Et c’est l’ancien ministre, Boniface Ngulinzira, sur qui la lumière s’est longtemps posée, à travers le témoignage de trois de ses quatre enfants qui ont marqué la cérémonie par le récit de leur terrifiante odyssée, entre avril et juillet 1994. Professeur d’université au moment de son assassinat, Ngulinzira symbolise à plusieurs égards le devoir de mémoire affirmé à Rebero. Cet ancien dirigeant du Mouvement démocratique républicain (MDR), parti majeur de l’opposition démocratique apparue au Rwanda en 1991 et dissous en 2003, a été ancien ministre des Affaires étrangères et chef de la délégation du gouvernement rwandais, alors dirigé par l’opposition, pour négocier les accords de paix d’Arusha, qui seront signés par son successeur en août 1993. Un « traître », un « inyenzi » (cafard) aux yeux des extrémistes. Un homme dont les documents d’identité avaient apparemment été retirés des registres par ses ennemis, et qui avait réclamé aux autorités qu’elles lui donnent l’identité de leur choix – Hutu ou Tutsi. Peu lui importait. Un homme qui a aussi péri à cause de la lâcheté et de l’abandon des forces de l’ONU présentes au Rwanda en avril 1994, plus précisément à cause du contingent belge. Ces anciens colons du Rwanda, qui avaient institué la mention ethnique sur les cartes d’identité, s’étaient repliés début avril dans le camp de l’Ecole technique officielle (ETO) avant de s’en retirer brutalement, le 11 avril, laissant trois mille Tutsis – et la famille Ngulinzira – aux mains des miliciens qui allaient les massacrer. Une page de honte dans l’histoire de la communauté internationale qui a fait l’objet de nombreuses enquêtes et que certains ont appelé le « Srebrenica rwandais ».

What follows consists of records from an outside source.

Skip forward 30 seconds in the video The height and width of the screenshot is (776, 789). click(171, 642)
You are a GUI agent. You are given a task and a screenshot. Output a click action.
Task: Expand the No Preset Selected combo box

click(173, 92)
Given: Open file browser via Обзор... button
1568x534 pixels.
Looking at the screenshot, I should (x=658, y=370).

Ngulinzira avait 43 ans quand il a été tué en fuyant l’ETO, l’âge de sa fille Solange aujourd’hui, venue témoigner à Rebero. Le corps de l’ancien ministre, comme tant d’autres, n’a jamais été identifié. Mais il a désormais une sépulture parmi les gens d’honneur.

A gauche, le 7 avril 1995, le journaliste et militant politique rwandais André Kameya, assassiné en juin 1994, est enterré sur le Mont Rebero, à Kigali, lors de la première commémoration du génocide. A droite, sa sépulture aujourd'hui, sur les mêmes lieux. Photos : Thierry Cruvellier

Mémoire double

Analysant l’événement mémoriel en 1995, l’historien Rémi Korman écrivait, à la veille de la 20e commémoration, en avril 2014 : « La cérémonie organisée sur le site de Rebero respect[ait] l’esprit d’union nationale : une place égale est accordée aux deux catégories de victimes. L’expression “Itsembabwoko n’itsembatsemba” (génocide et massacres) renvoie alors clairement au génocide commis contre les Tutsis ainsi qu’aux massacres de Hutus pour des raisons politiques, les deux étant considérés comme indissociables. » 

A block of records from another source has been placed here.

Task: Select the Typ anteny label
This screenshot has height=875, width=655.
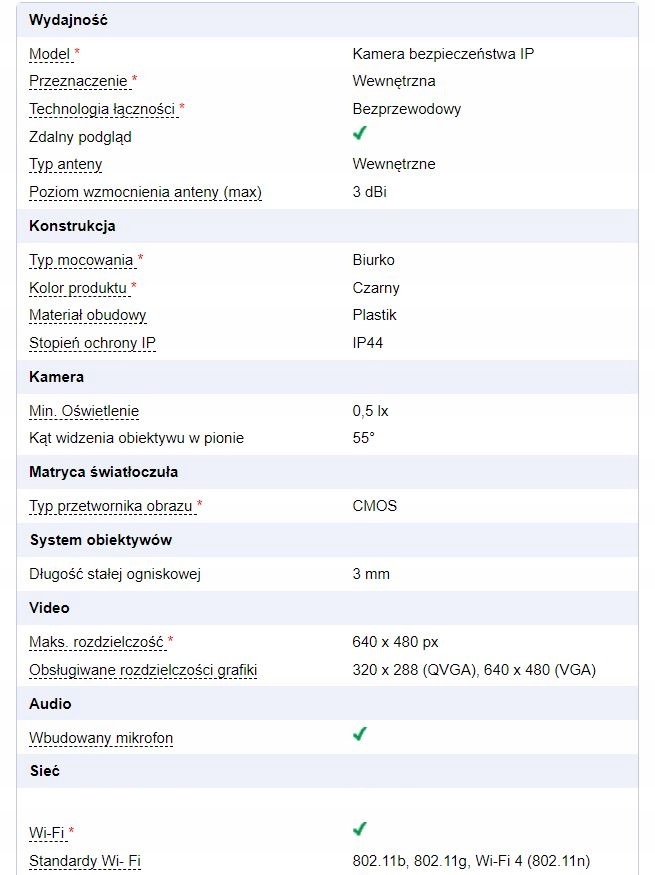Action: pyautogui.click(x=65, y=164)
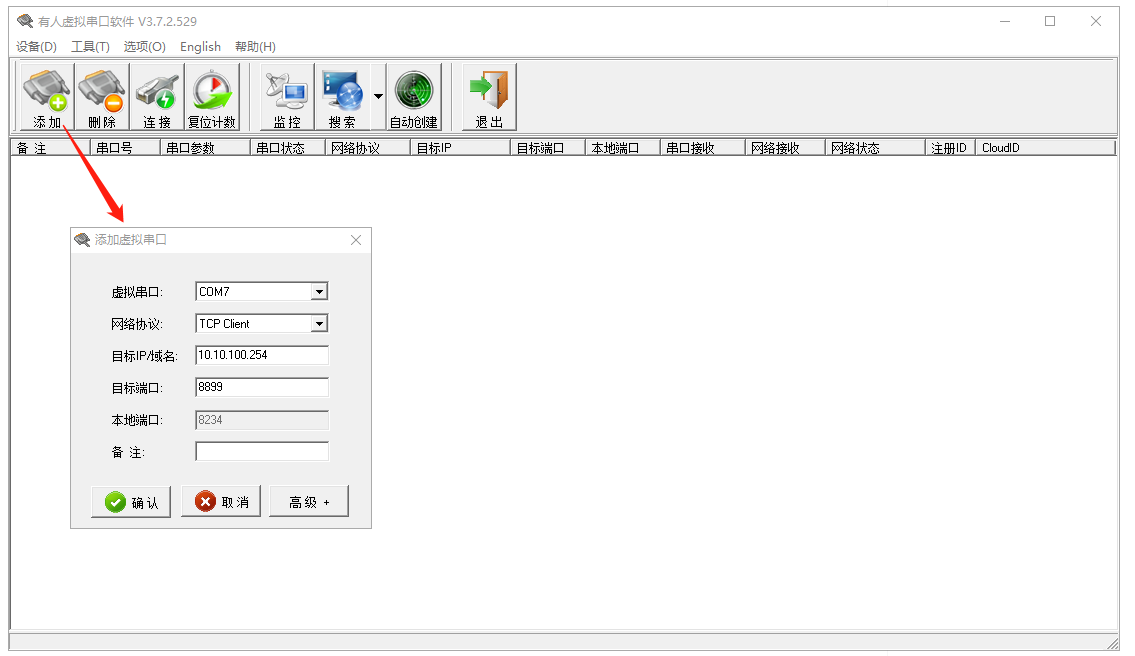The width and height of the screenshot is (1135, 656).
Task: Open the 虚拟串口 COM7 dropdown
Action: pyautogui.click(x=319, y=292)
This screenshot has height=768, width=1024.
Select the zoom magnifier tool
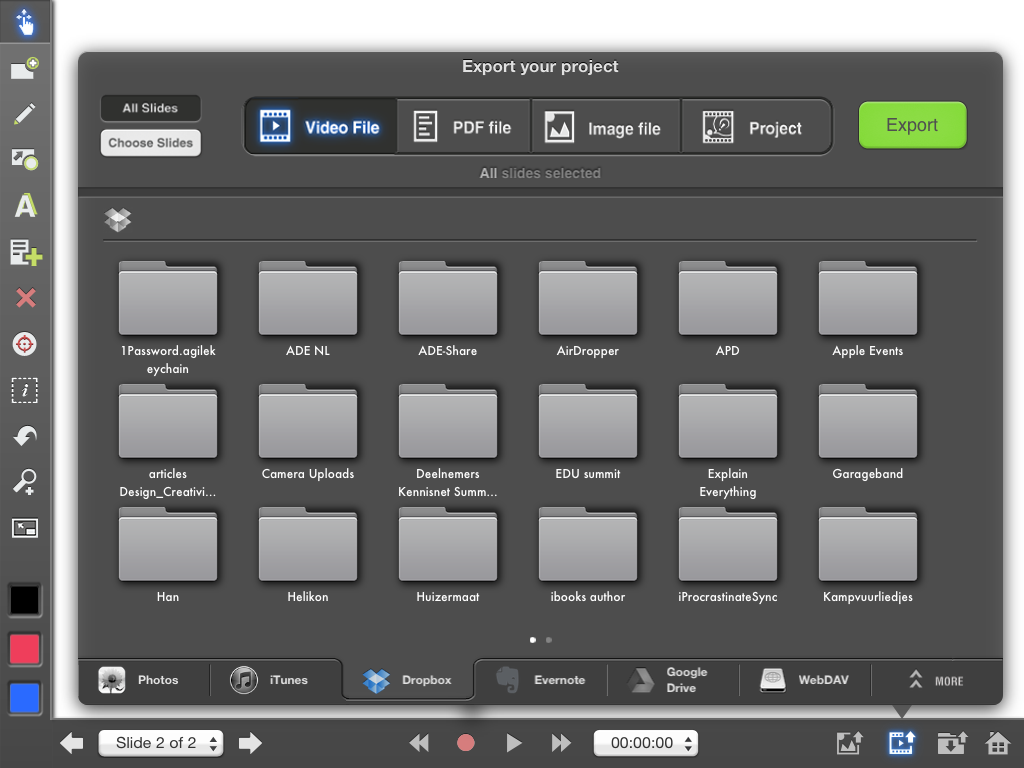pyautogui.click(x=25, y=483)
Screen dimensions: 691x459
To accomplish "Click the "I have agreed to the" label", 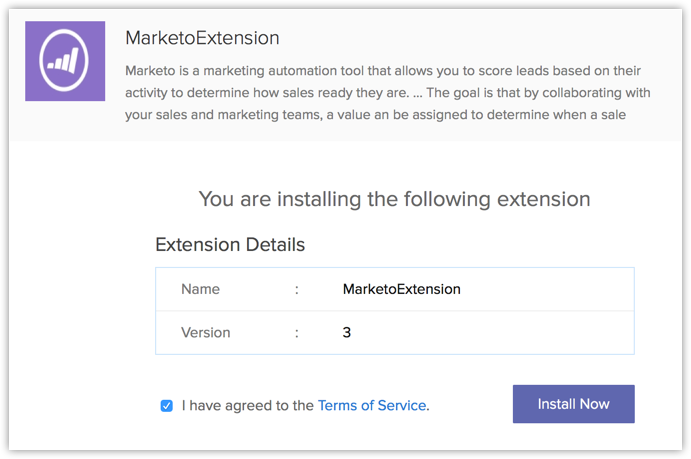I will pos(248,405).
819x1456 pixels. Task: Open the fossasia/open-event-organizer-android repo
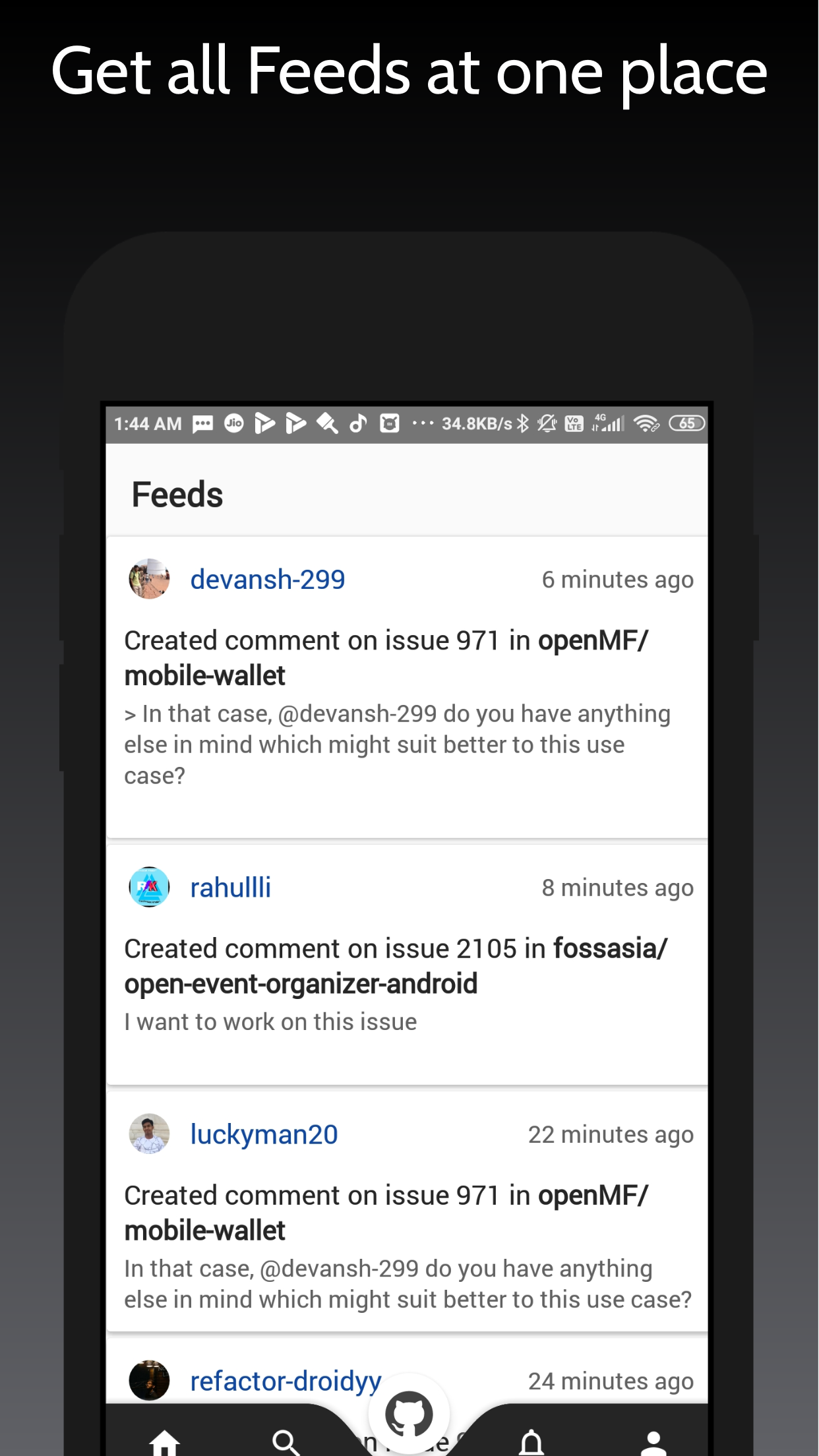[x=396, y=966]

Depuis, l’expression officielle n’intègre plus les opposants hutus. Seul demeure le génocide des Tutsis. Et pourtant, la cérémonie de 2024 a en partie semblé renouer avec cette mémoire double des victimes des génocidaires. Théoneste Gafaranda, Jean-Marie Vianney Gisagara, Jean-Baptiste Habyarimana, Callixte Ndagijimana, Boniface Ngulinzira, Narcisse Nyagasaza, Jean-Gualbert Rumiya, Godefroid Ruzindana, Vincent Rwabuwisi : « C’est grâce à ce qu’ils ont fait qu’on les honore », a déclaré le ministre de l’Unité nationale et de l’engagement civique, Jean Damascène Bizimana. « Ils ont décidé de s’opposer à un gouvernement divisionniste qui faisait la promotion du génocide. Que leur valeur demeure une lumière pour les Rwandais. »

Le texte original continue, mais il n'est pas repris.